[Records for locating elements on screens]
____
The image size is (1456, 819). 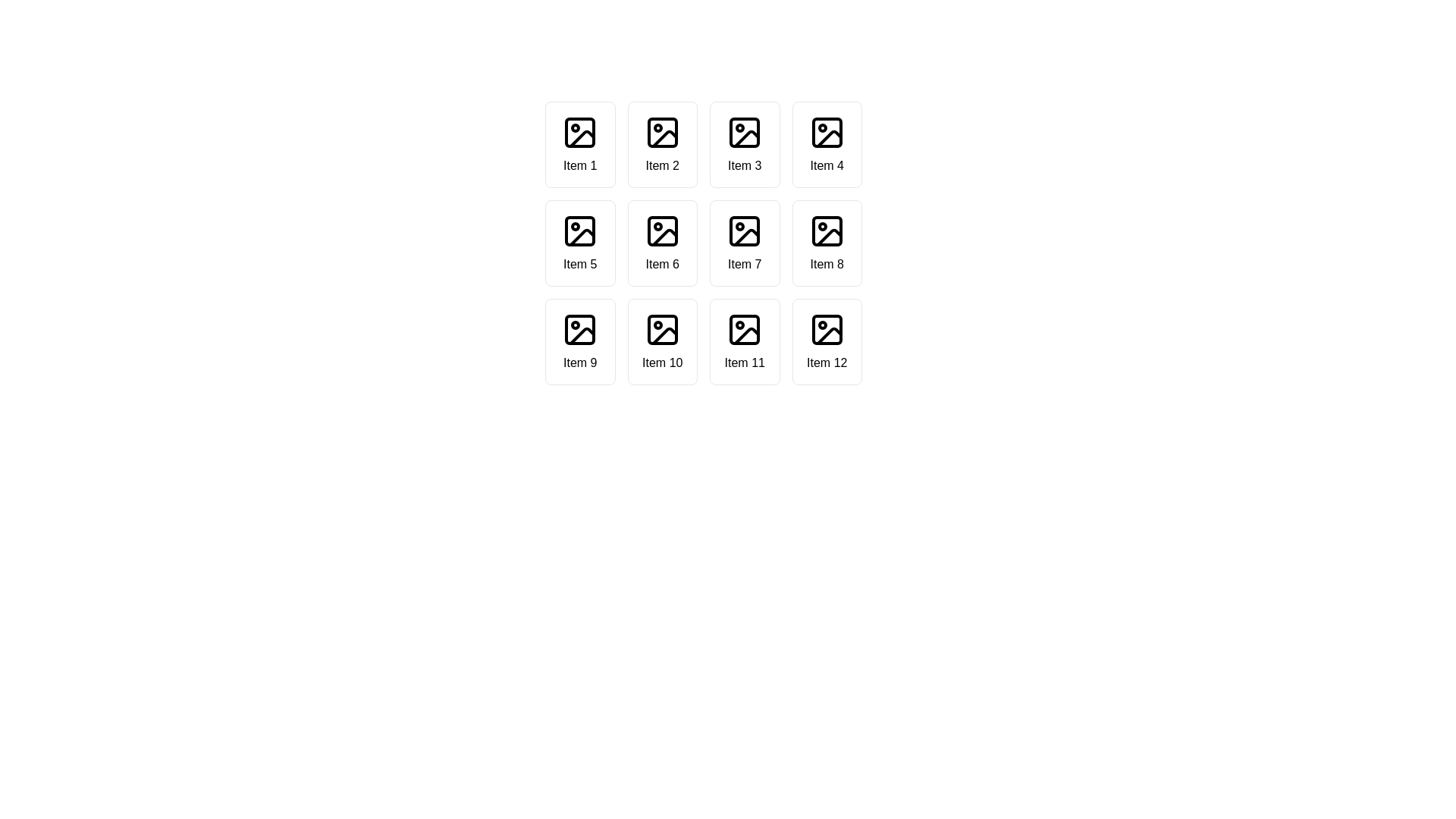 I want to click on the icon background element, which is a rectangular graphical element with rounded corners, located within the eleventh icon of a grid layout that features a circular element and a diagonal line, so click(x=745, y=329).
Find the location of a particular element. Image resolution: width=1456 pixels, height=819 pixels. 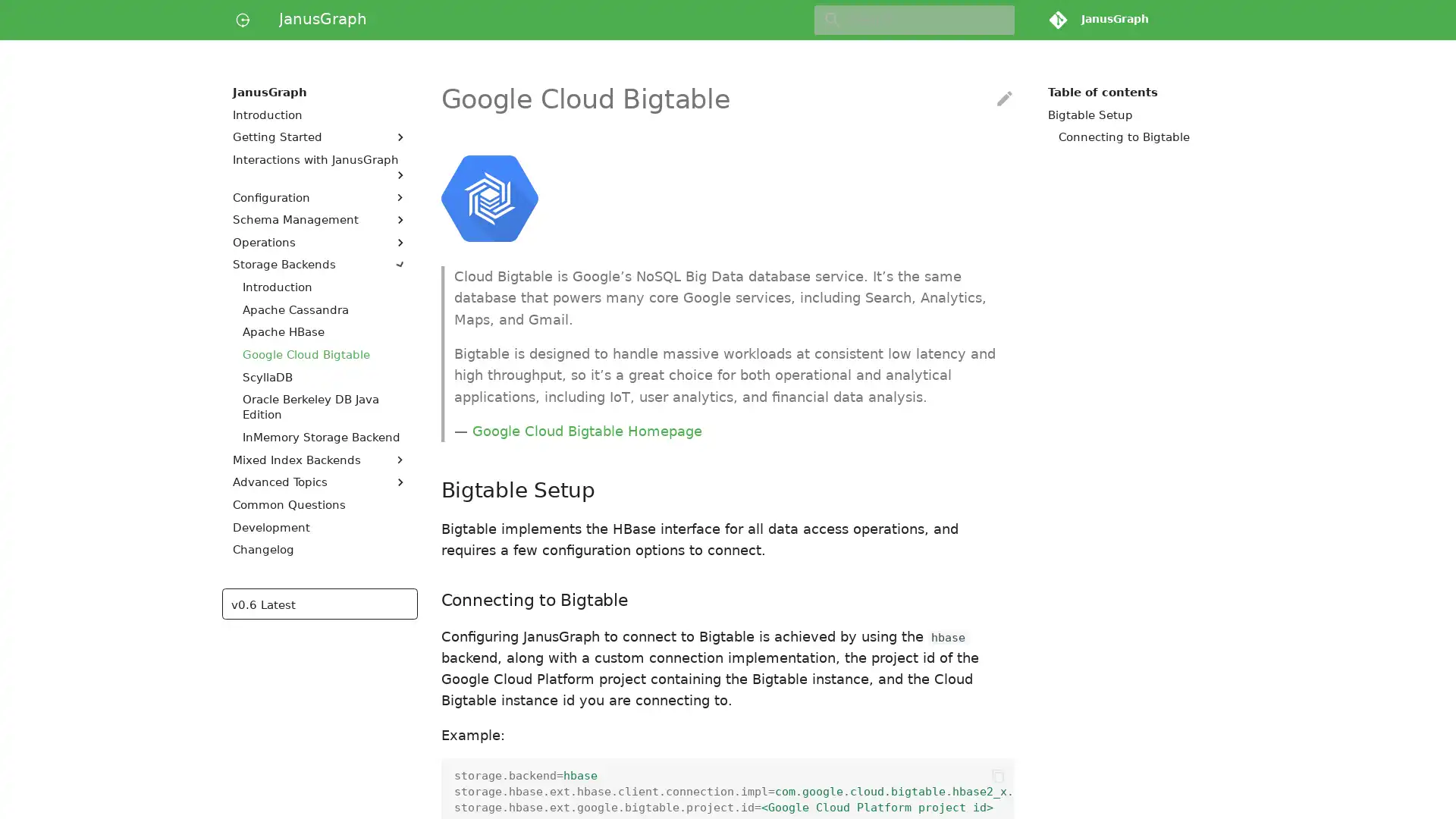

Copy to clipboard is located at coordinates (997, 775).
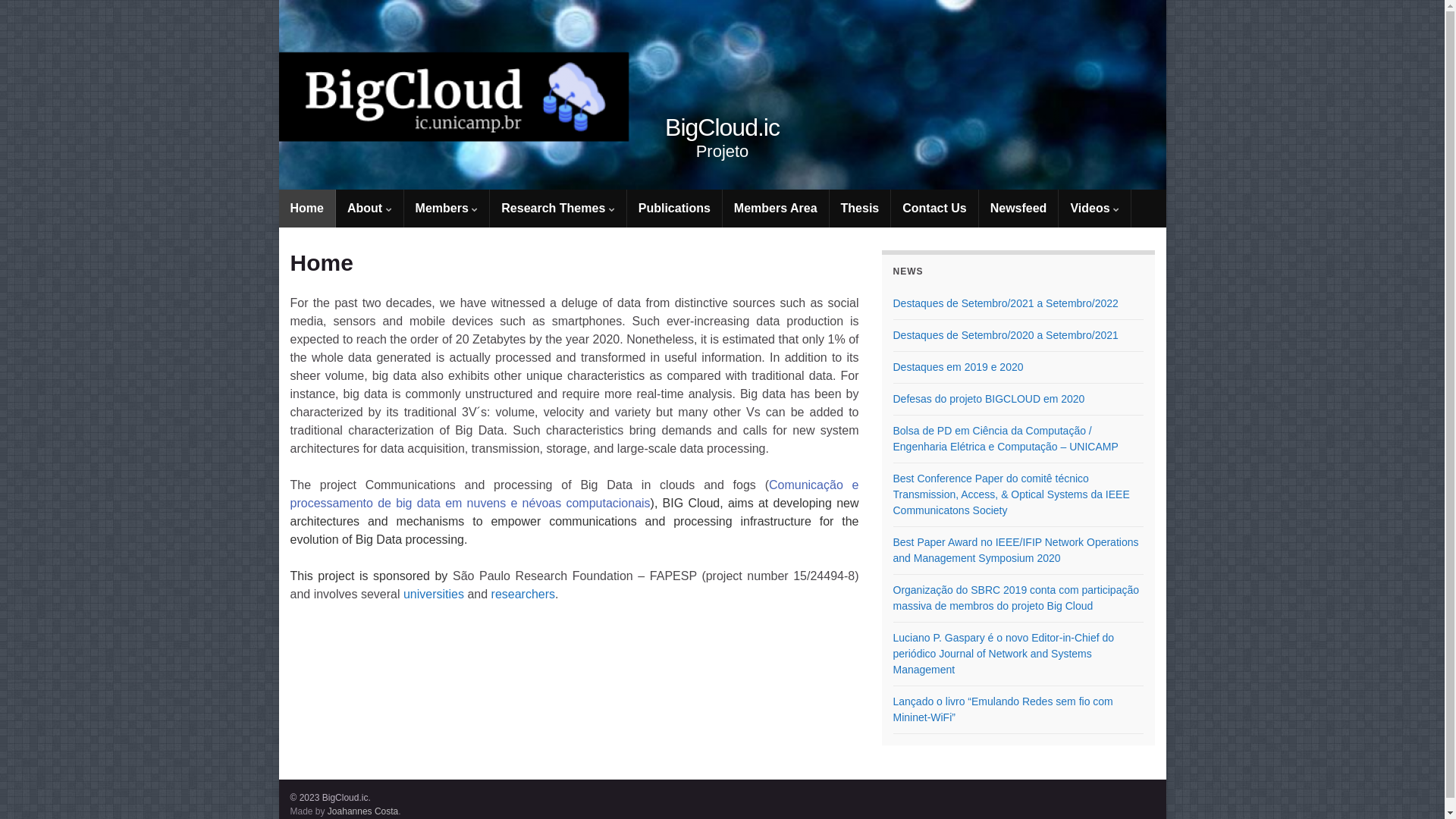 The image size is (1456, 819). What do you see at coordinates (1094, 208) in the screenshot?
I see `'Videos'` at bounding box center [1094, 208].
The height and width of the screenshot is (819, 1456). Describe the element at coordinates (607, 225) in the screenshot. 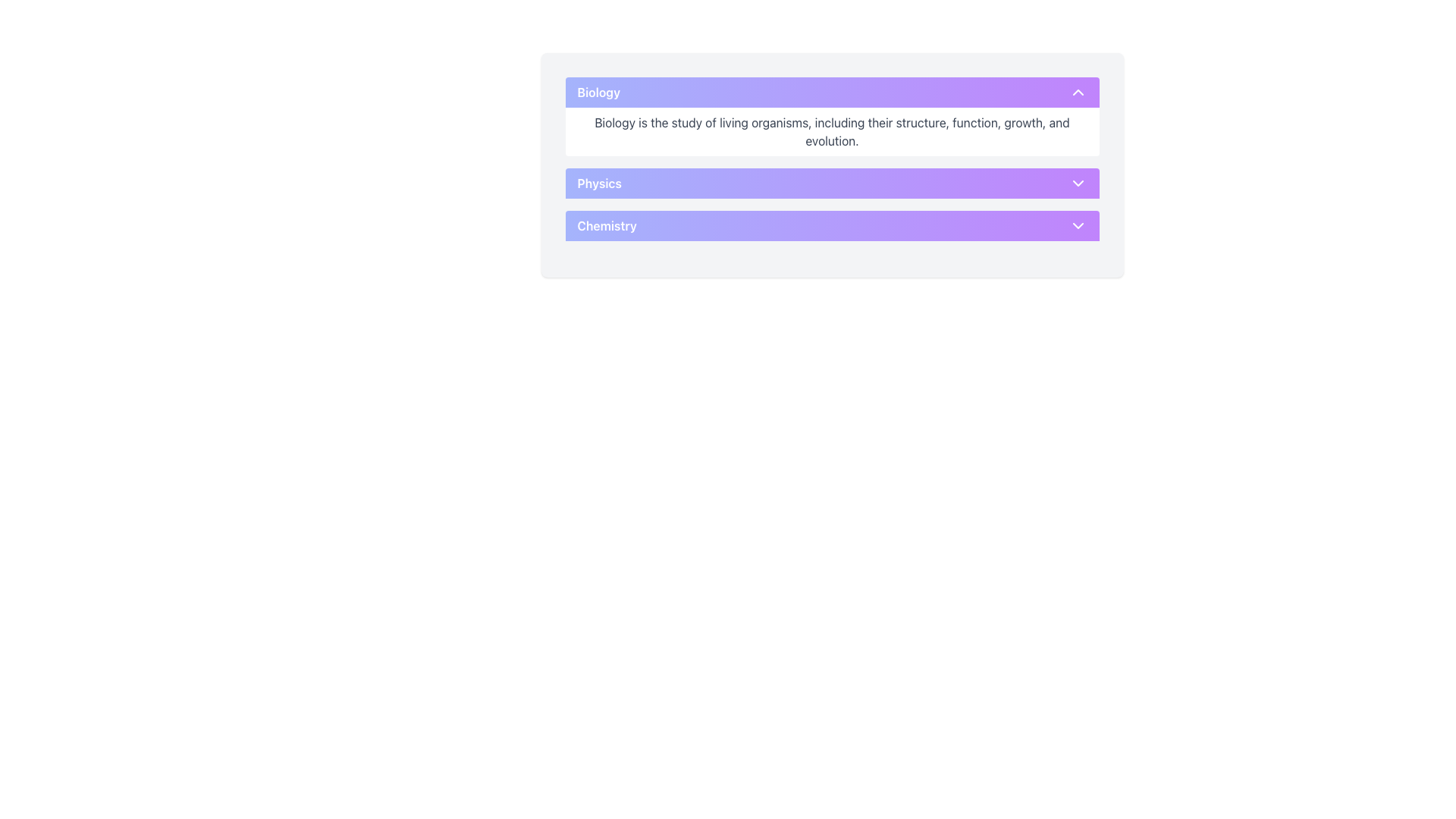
____
What you should do: Can you reproduce the lines above word for word, starting at the line that contains "Find the location" and ending at the line that contains "center [1094, 208].", with the pictures left out?

The solution:
Find the location of a particular element. Image resolution: width=1456 pixels, height=819 pixels. 

Copy to clipboard is located at coordinates (997, 775).
 The image size is (1456, 819). What do you see at coordinates (1094, 208) in the screenshot?
I see `'Videos'` at bounding box center [1094, 208].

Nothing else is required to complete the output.